I think it's funny that Fortnite will probably cause the inevitable unraveling of UE4, as yet another game engine without baked-in anti-cheat.

Cheating in Fortnite is practically unheard of at this point. But it won't be long until the player base is just as jaded as PUBG's: https://github.com/Griizz/Fortnite-Hack

I would think I'd rather avoid the whole issue via nerfing hitscan and high-velocity-projectile weapons, and buffing lower-velocity-projectile and melee weapons.

There have been successful FPS games with that formula (Tribes comes to mind). There are cheats/hacked clients, but they're on a much less problematic level (mostly around visibility).

Given that Epic makes Fortnite and Unreal, is it that implausible to assume that "lots of people wanting to cheat in Fortnite" might instead lead to "Epic builds anti-cheat stuff for Unreal, puts it in the next release"?

(FWIW, a little searching reveals that Fortnite seems to use the exact same anti-cheat company as PUBG: https://www.battleye.com)

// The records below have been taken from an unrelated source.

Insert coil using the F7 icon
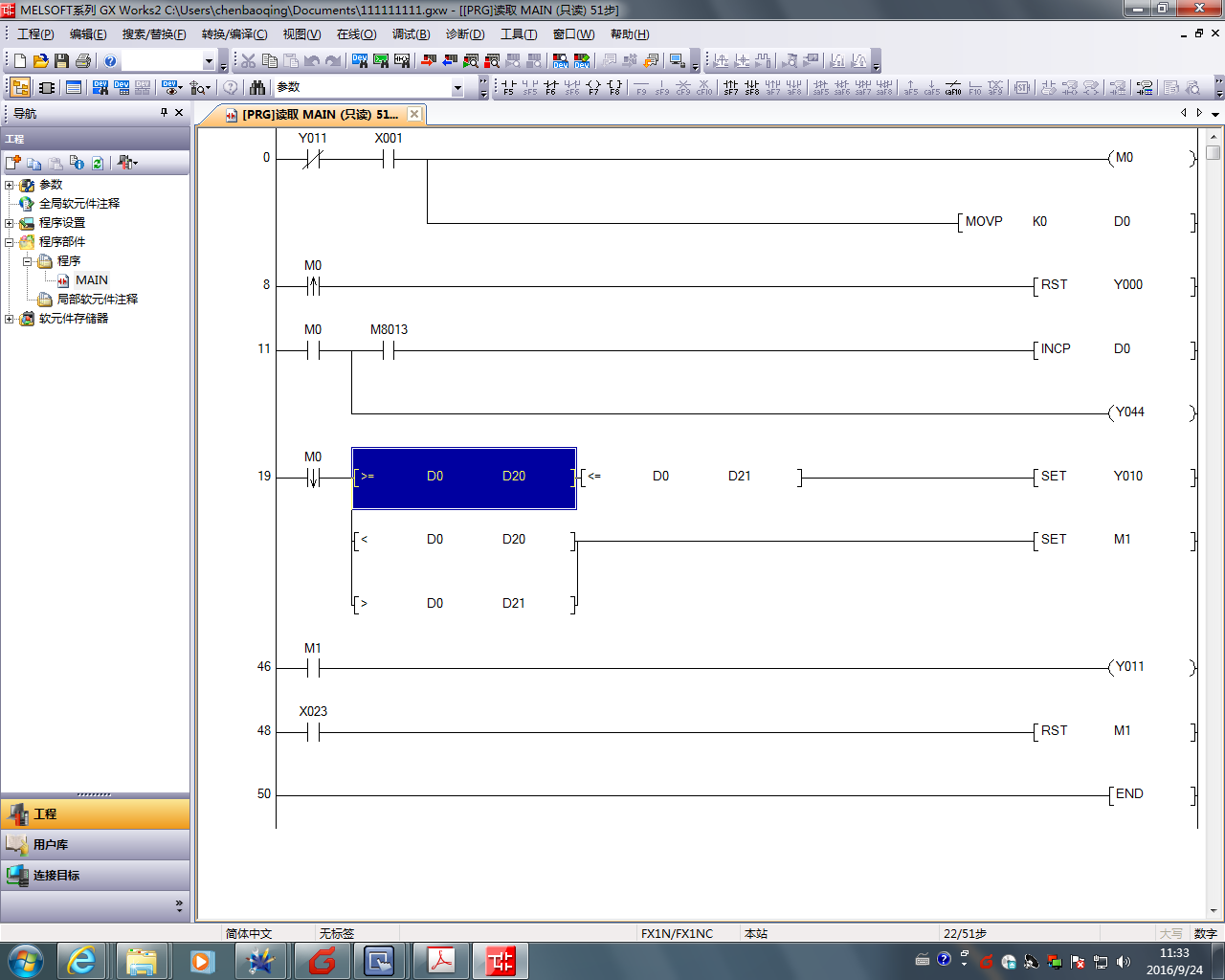The width and height of the screenshot is (1225, 980). click(593, 88)
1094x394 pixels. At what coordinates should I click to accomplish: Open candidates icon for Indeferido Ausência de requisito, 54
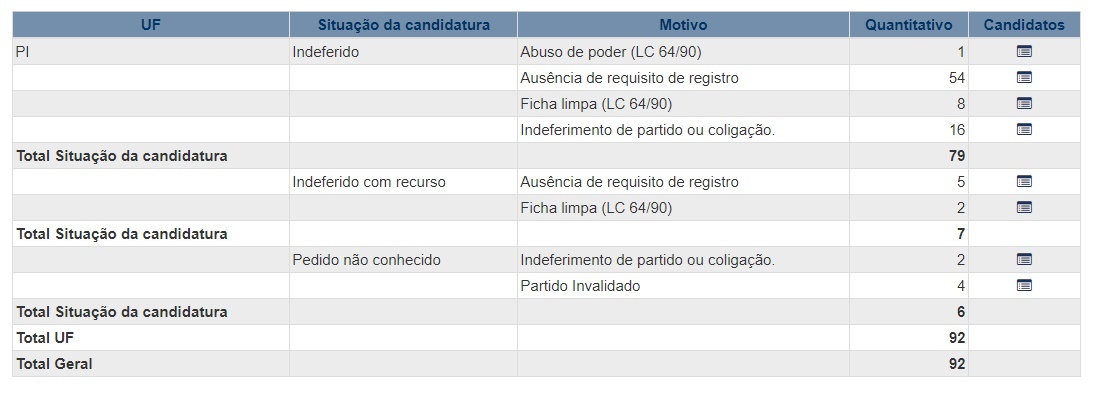[x=1024, y=77]
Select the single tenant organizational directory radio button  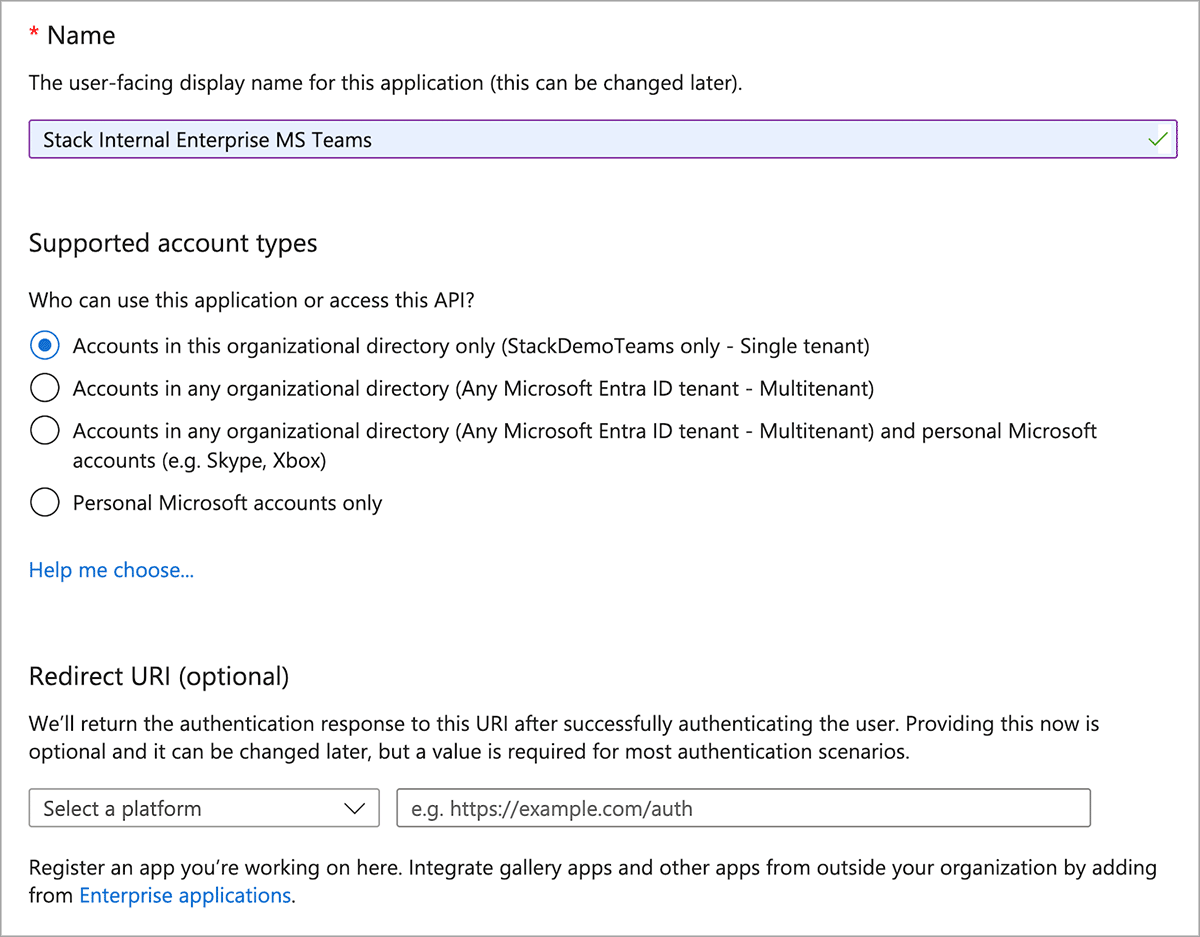45,346
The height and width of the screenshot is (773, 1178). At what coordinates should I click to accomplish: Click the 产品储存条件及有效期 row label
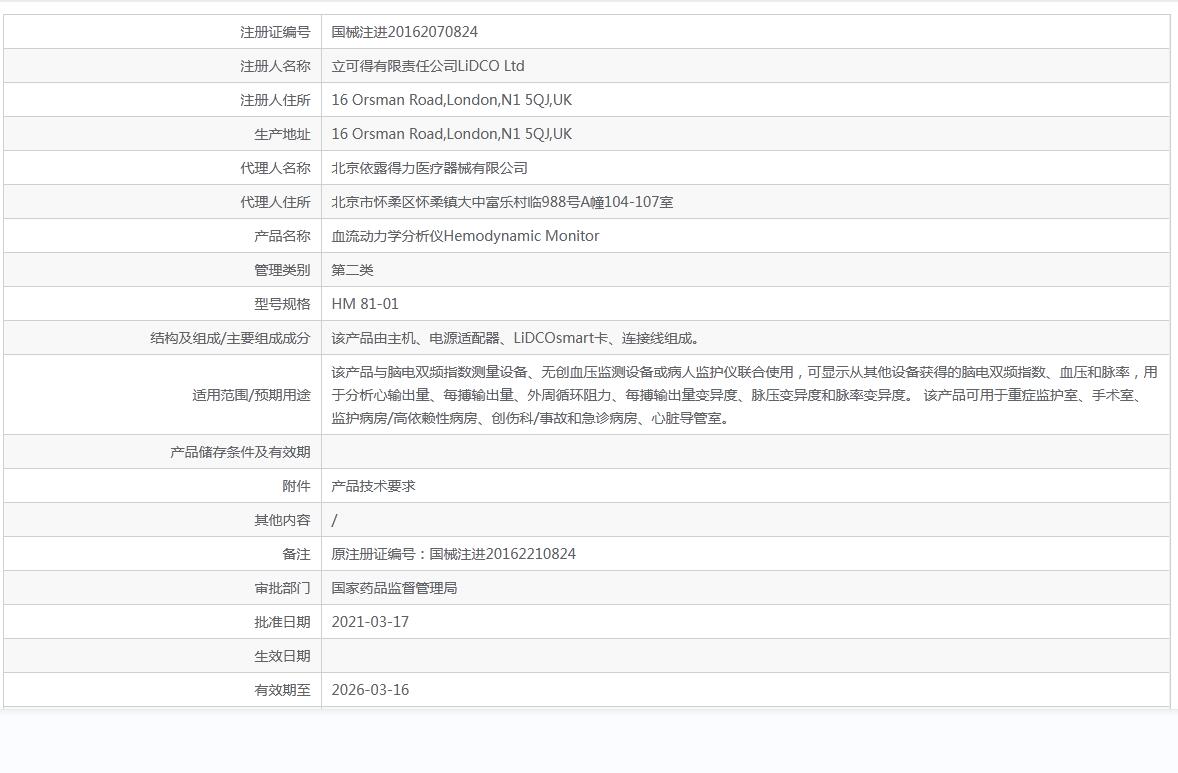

I have a few reactions here:

1. Why should Epic go and reimplement anti-cheat that you can grab off the shelf?

2. A big part of limiting cheating comes down to the specific game design and implementation. You need a server implementation that is as distrusting of clients as possible, you need secure (networking) code, etc. Anti-cheat is not a cure-all.

3. Even without anti-cheat, Unreal Engine is still well-used by tons of single-player video games. I don't see it "unraveling" regardless.

> 2. A big part of limiting cheating comes down to the specific game design and implementation. You need a server implementation that is as distrusting of clients as possible, you need secure (networking) code, etc. Anti-cheat is not a cure-all.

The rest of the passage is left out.